# WHAT YOU WILL DO:
Reproduce each line below with no alterations.

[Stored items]
◇ ◇ ◇ ◇
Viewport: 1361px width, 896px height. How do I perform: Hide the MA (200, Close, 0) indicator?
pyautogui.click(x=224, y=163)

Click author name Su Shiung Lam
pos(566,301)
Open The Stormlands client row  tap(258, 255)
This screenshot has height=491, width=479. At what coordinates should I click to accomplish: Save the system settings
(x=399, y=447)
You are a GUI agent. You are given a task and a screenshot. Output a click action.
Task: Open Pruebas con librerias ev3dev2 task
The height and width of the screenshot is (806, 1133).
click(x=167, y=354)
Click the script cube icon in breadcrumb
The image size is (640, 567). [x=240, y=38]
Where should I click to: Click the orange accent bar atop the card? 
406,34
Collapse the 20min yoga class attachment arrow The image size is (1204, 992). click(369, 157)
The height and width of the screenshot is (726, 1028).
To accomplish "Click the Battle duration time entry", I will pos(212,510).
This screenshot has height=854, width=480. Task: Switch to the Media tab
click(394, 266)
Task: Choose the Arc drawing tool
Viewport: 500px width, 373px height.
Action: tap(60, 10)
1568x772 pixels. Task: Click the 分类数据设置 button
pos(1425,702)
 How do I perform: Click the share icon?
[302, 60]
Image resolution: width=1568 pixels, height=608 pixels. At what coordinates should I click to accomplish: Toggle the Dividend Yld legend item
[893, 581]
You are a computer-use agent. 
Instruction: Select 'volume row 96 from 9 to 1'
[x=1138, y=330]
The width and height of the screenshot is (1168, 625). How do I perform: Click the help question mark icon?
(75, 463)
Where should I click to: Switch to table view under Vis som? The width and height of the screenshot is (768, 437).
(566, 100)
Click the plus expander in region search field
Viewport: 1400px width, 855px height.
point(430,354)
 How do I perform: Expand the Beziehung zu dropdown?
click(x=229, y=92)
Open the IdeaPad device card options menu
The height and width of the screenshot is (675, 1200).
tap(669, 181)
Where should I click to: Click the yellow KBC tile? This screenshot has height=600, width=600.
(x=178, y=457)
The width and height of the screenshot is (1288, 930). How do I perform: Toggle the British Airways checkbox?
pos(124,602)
◇ ◇ ◇ ◇
# OUTPUT FOR THIS TASK:
Viewport: 1361px width, 896px height. How do I perform: Hide the MA (200, Close, 0) indicator?
pyautogui.click(x=224, y=163)

Click author name Su Shiung Lam
pos(566,301)
Open The Stormlands client row  tap(258, 255)
This screenshot has height=491, width=479. At what coordinates should I click to accomplish: Save the system settings
(x=399, y=447)
You are a GUI agent. You are given a task and a screenshot. Output a click action.
Task: Open Pruebas con librerias ev3dev2 task
The height and width of the screenshot is (806, 1133).
click(x=167, y=354)
Click the script cube icon in breadcrumb
The image size is (640, 567). [x=240, y=38]
Where should I click to: Click the orange accent bar atop the card? 
406,34
Collapse the 20min yoga class attachment arrow The image size is (1204, 992). click(369, 157)
The height and width of the screenshot is (726, 1028).
To accomplish "Click the Battle duration time entry", I will pos(212,510).
This screenshot has height=854, width=480. Task: Switch to the Media tab
click(394, 266)
Task: Choose the Arc drawing tool
Viewport: 500px width, 373px height.
Action: tap(60, 10)
1568x772 pixels. Task: Click the 分类数据设置 button
pos(1425,702)
 How do I perform: Click the share icon?
[302, 60]
Image resolution: width=1568 pixels, height=608 pixels. At what coordinates should I click to accomplish: Toggle the Dividend Yld legend item
[893, 581]
You are a computer-use agent. 
Instruction: Select 'volume row 96 from 9 to 1'
[x=1138, y=330]
The width and height of the screenshot is (1168, 625). How do I perform: Click the help question mark icon?
(75, 463)
Where should I click to: Switch to table view under Vis som? The width and height of the screenshot is (768, 437).
(566, 100)
Click the plus expander in region search field
Viewport: 1400px width, 855px height.
point(430,354)
 How do I perform: Expand the Beziehung zu dropdown?
click(x=229, y=92)
Open the IdeaPad device card options menu
The height and width of the screenshot is (675, 1200).
tap(669, 181)
Where should I click to: Click the yellow KBC tile? This screenshot has height=600, width=600.
(x=178, y=457)
The width and height of the screenshot is (1288, 930). How do I perform: Toggle the British Airways checkbox?
pos(124,602)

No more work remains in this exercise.